In its comments to the agency, Dow slammed these epidemiological studies, specifically the Columbia University Center for Children’s Health research program to observe chlorpyrifos’s health effects by measuring levels of the chemical in the umbilical cords of pregnant women and maternal blood.

Other epidemiological studies came from the Mount Sinai School of Medicine and the University of California, Berkeley. The Columbia study is the most concerning to EPA, with a recent paper in the study finding that chlorpyrifos could change the structure of a fetus’s brain (Greenwire, May 1, 2012).

But the Columbia study should not be relied on for a number of reasons, Dow wrote. The adverse outcomes reported in the research program’s participants — low-income children in New York City — can’t be extrapolated to the general population, the sample size was too small, and the mode of action suggested by other scientists unaffiliated with the study is not "biologically plausible," Dow said.

"The Columbia Study is rife with limitations and uncertainties that diminish its scientific validity," Dow said.

Environmentalists, however, claim these population-based studies aren’t used enough. As a result, the more serious potential effects of chlorpyrifos are ignored.

‘Safely, effectively and efficiently’

EPA’s assessment relies on a model developed by Dow. The model tries to determine at which point exposure will inhibit the necessary enzyme for nerve function by 10 percent.
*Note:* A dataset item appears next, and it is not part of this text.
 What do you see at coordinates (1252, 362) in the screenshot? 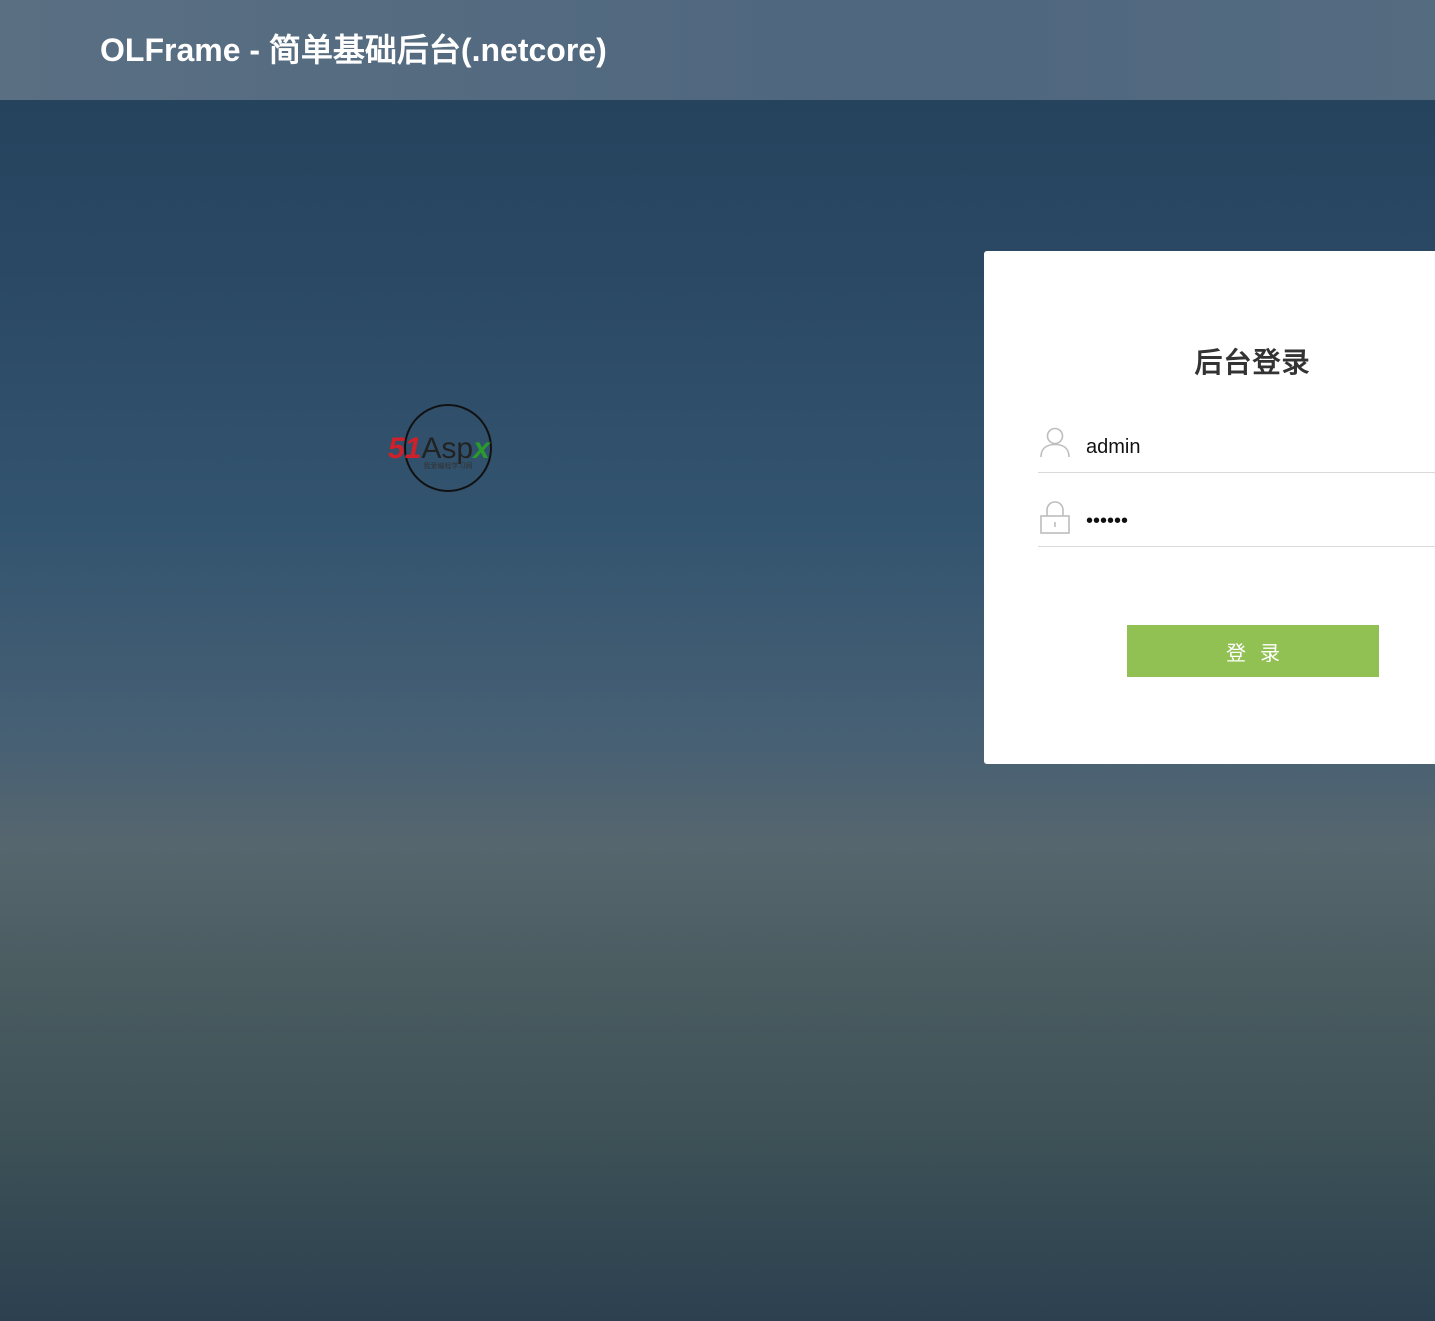
I see `login-title: 后台登录` at bounding box center [1252, 362].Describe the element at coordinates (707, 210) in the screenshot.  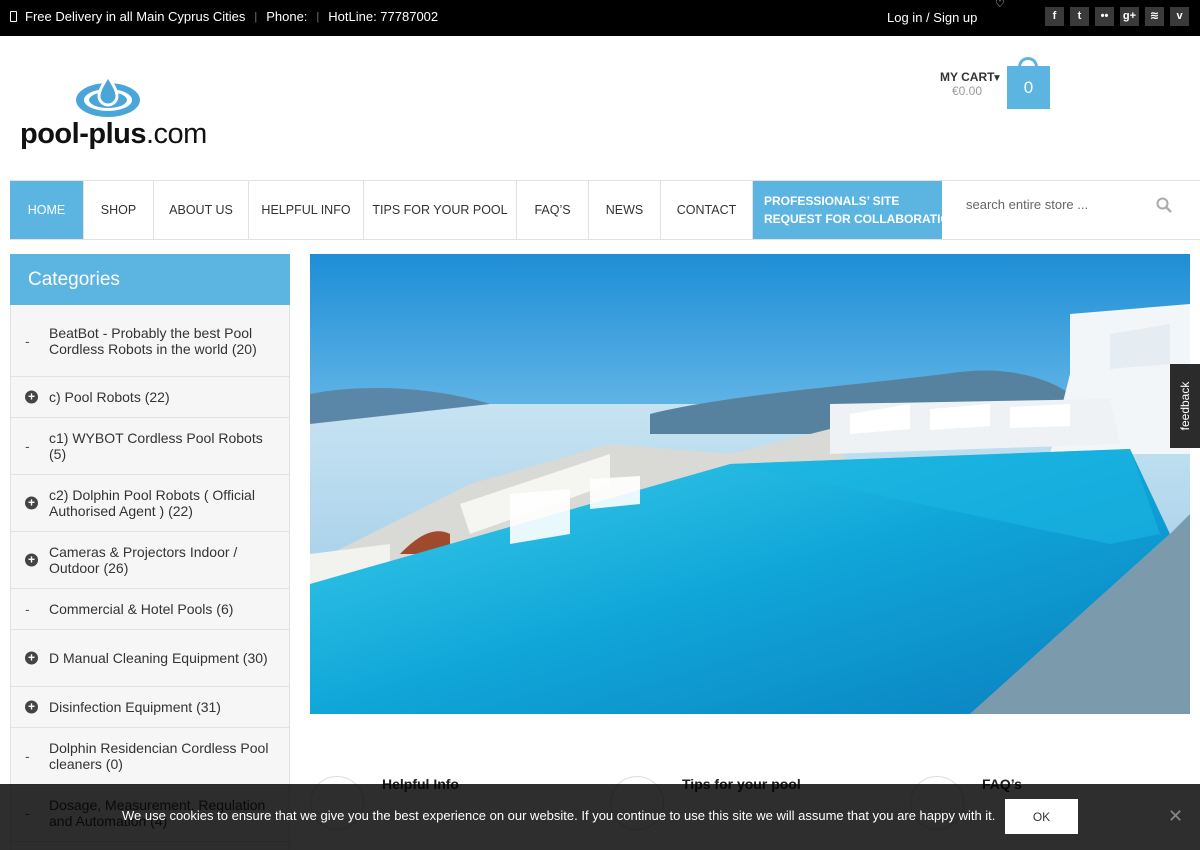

That sets a "safe" limit for chlorpyrifos levels that EPA can then use to guide restrictions on the pesticide’s label.

But the model doesn’t take into account the neurological impacts to fetuses, said Jennifer Sass, a senior scientist with the Natural Resources Defense Council.

"It’s not that the model is so bad inherently, it’s that it misses the mark," Sass said. EPA should have included the epidemiological studies in the model.

"Protecting the mother from 10 percent [of enzyme inhibition] is not protecting the fetus, we know that for sure," she added.

Dow Agrosciences spokesman Garry Hamlin said epidemiological studies generally have a "qualitative" value but should not trump experimental data when devising a numerical limit for exposure.

The debates over the risks of chlorpyrifos are not new. EPA banned most household uses of chlorpyrifos in 2000. But instead of quelling environmentalists’ concerns, the move ignited a push for more restrictions. A household ban decreased urban children’s exposure, but use in agriculture continued.

"That just raised the flag of an obvious double standard that rural kids and farmworker kids were exempt from that," said Margaret Reeves, a scientist at the Pesticide Action Network North America (PANNA).

In 2007, PANNA and NRDC petitioned EPA to suspend all registered uses for the pesticide, and eventually took the agency to the U.S. Court of Appeals for the 9th Circuit. In response to the petition, EPA said it would study chlorpyrifos and other organophosphates further and expedited the review from the original deadline of 2022.

In 2012, the agency instituted no-spray buffer zones around public spaces.

Five decades after its initial approval, chlorpyrifos is still widely used on a number of crops, including fruit and nut trees, vegetables, wheat, alfalfa, and corn.

"Available alternatives to chlorpyrifos are less effective and cost significantly more," James Cranney Jr., president of the California Citrus Council, wrote in comments submitted last year.

One crop that is particularly dependent on the chlorpyrifos is Michigan’s tart cherries. With an estimated economic impact of $800 million, chlorpyrifos is a "critical component" of pest management for the industry, wrote Kevin Robson, a horticulture specialist with the Michigan Farm Bureau. The insecticide works well on many agricultural pests and works well in a rotation with other pesticides to avoid insect resistance.

"It is important to note the entire crop is mechanically harvested, resulting in the minimization of worker exposure," Robson wrote. "Chlorpyrifos can be used safely, effectively and efficiently."

The Fish and Wildlife Service is also required to undertake a new endangered species assessment for chlorpyrifos, along with four other pesticides (E&ENews PM, July 29, 2014).